Le Canada devra réduire de près de moitié ses émissions de gaz à effet de serre d'ici 12 ans seulement s'il veut atteindre les objectifs plus élevés énoncés dimanche par le GIEC pour éviter les conséquences désastreuses du réchauffement de la planète.

Le Groupe d'experts intergouvernemental sur l'évolution du climat des Nations unies (GIEC) conclut qu'il y aura des changements irréversibles, et la disparition totale de certains écosystèmes, si les pays ne prennent pas des mesures immédiates et draconiennes pour réduire davantage les émissions de gaz à effet de serre sur la planète.

Dans un sombre rapport, le GIEC, colauréat du prix Nobel de la paix en 2007, estime que la météo, la santé et les écosystèmes de la planète seraient en meilleur état si les dirigeants du monde pouvaient limiter le réchauffement causé par les humains depuis l'ère préindustrielle à 1,5 degré Celsius plutôt qu'à 2 degrés Celsius, comme le prévoit l'accord de Paris.

À 2 degrés Celsius, le rapport indique que la fonte des glaces en mer, les sécheresses, les famines et les inondations seraient beaucoup plus accentuées qu'à 1,5 degré Celsius.

Les experts préviennent que si l'on n'agit pas maintenant, on atteindra 1,5 degré Celsius entre 2030 et 2052. Pour éviter cela, le monde entier doit réduire ses émissions chaque année d'ici 2030, de manière à ce qu'elles ne dépassent pas 55 pour cent de ce qu'elles étaient en 2010.

Pour le Canada, cela signifie que les émissions ne devraient pas dépasser 385 millions de tonnes par an; or, ces émissions atteignaient presque le double en 2016.

Même avec son plan actuel de réduction des émissions de gaz à effet de serre (GES), le gouvernement fédéral est bien loin d'atteindre cette cible. L'objectif actuel est de réduire ses émissions à 512 millions de tonnes par an.

Malgré la controversée tarification du carbone, les réglementations visant à réduire le méthane et l'objectif d'éliminer les centrales au charbon, le Canada n'atteint même pas ces objectifs bien plus modestes que ceux proposés dimanche par les experts du GIEC.

«Il est clair que les conséquences d'une action lente sont dévastatrices pour la planète et notre mode de vie», a déclaré Merran Smith, directrice générale du groupe Énergie propre Canada.

Elle souligne que les Canadiens n'ont pas à changer ce qu'ils font pour réussir à réduire leurs émissions, mais plutôt changer leur manière de faire. Ce qui signifie de tout électrifier, selon elle.

Ce rapport tombe au moment où le Canada est aux prises avec une nouvelle série de débats sur la meilleure façon de procéder, alors que la tarification du carbone prévue par les libéraux fédéraux est contestée par un nombre croissant de provinces.
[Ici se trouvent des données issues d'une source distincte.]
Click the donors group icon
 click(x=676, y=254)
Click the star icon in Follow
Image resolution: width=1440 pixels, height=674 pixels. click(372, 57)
La ministre de l'Environnement, Catherine McKenna, estime que ce document constitue une autre sonnette d'alarme qui met en lumière l'importance de mettre un prix sur le carbone et de resserrer les règles pour les plus gros émetteurs du pays.

«Si l'on n'agit pas, les enfants de 10 ans vont vivre dans un monde marqué par de graves pénuries alimentaires, des incendies de forêt dévastateurs, des tempêtes brutales et des inondations avant qu'ils n'atteignent l'âge de 40 ans», a-t-elle prédit.

Toutefois, la ministre McKenna reconnaît que le Canada n'a pas l'intention d'augmenter ses objectifs actuels et son gouvernement a continué d'approuver de nouveaux projets liés aux combustibles fossiles, dont l'élargissement de l'oléoduc Trans Mountain et l'usine de gaz naturel liquéfié de 40 milliards de dollars en Colombie-Britannique.

Dale Marshall, responsable du programme national de l'organisme Environmental Defence, affirme que le débat politique actuel sur la tarification du carbone rend le gouvernement plus timide dans son plan d'action climatique.

«Les partis et les gouvernements qui comprennent réellement la science et croient en l'action doivent faire preuve de plus de courage qu'ils ne le font présentement», réclame-t-il.

Alexandre Boulerice, porte-parole du NPD en matière d'environnement, affirme qu'il est temps que les libéraux redéfinissent leur plan d'action climatique et présentent quelque chose de plus ambitieux.

Le chef conservateur Andrew Scheer dit laisser aux scientifiques la tâche de tirer des conclusions du rapport du GIEC. Il réitère que son parti demeure farouchement opposé à une taxe sur le carbone et privilégie l'approche réglementaire adoptée par l'ancien gouvernement conservateur.